Cuomo’s letter also asked Elia to investigate any instances of school exits being blocked to prevent participation in protest, which he called, “an egregious safety violation” and “unlawful.”
“Yesterday’s actions were a testament to the courage and leadership of New York’s students,” wrote Cuomo. “As I said yesterday, these young people are showing more leadership than the so-called leaders in Washington. To punish or discipline them is inconsistent with the freedom of expression that we cherish. It would say more about the adults imposing discipline than it would about the students who exercised their rights to speak out.”
At the school board meeting, Thompson said she and other students who hoped to join in during the nationwide event at 10 a.m. on March 14 were doing just that — trying to exercise their rights to speak out.
“It is unfair that the high schoolers get to do it, but we can’t do the walkout,” said Thompson. “We want to be able to do the same things that high schoolers get to do like the walkout, because we know what’s going on. We know what happened on the day of the shooting. We’ve been doing lockdown drills since we were younger and we’ve watched the news at home. We know what’s going on.”
Thompson’s mother, Michele Hirsch, said shutting Bailey students out of participating on March 14 was a disappointment, whether it originated with district administrators or was the spontaneous action of educators in the school.
“I know the planned walkouts across the country weren’t just for high school students, that elementary and middle school students were planning on partaking in the protests as well,” Hirsch said. “And I know that the February observance was a remembrance, not a protest.
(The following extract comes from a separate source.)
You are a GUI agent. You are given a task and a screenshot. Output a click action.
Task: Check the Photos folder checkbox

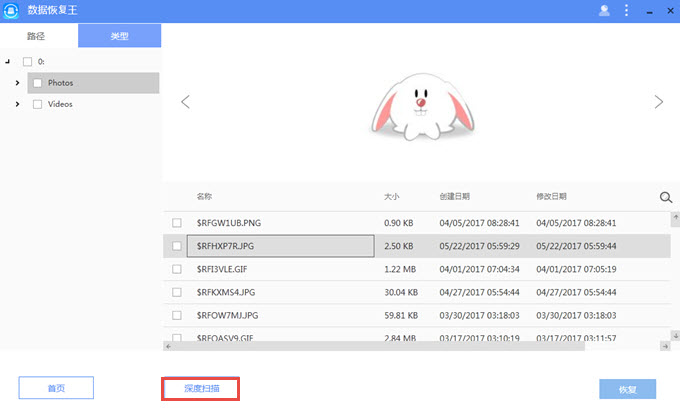click(x=38, y=83)
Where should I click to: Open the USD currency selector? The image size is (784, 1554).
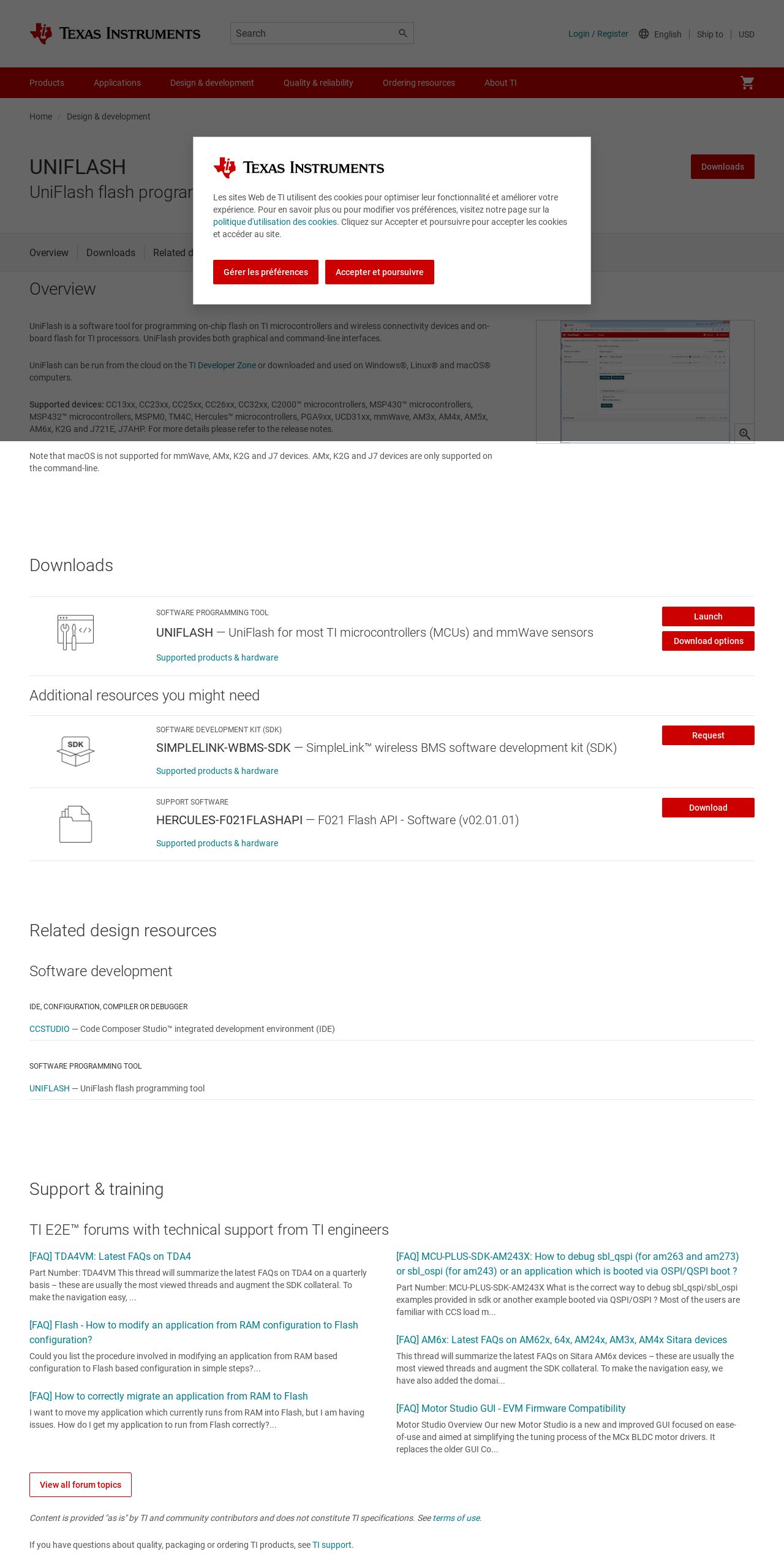(746, 34)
The students really wanted to protest gun violence that was occurring in schools.”
Hirsch added that the punishments initially doled out to the six Bailey students seemed to run counter to the direction the district claims to be heading.
“It’s pretty harsh, especially when the district is promoting all those new [restorative] justice programs,” she said, adding that had her daughter been suspended to participating in a protest, she wouldn’t have minded. “Even if she got suspended, I would have been fine with her taking a punishment for it.”
Hirsch said Lily felt compelled to address the school board because her daughter felt it was important to keep speaking up.
“It was really important to her for people to understand what happened,” Hirsch said. “She was talking for days about these teachers blocking the doors, and that it really seemed to bother her a lot.”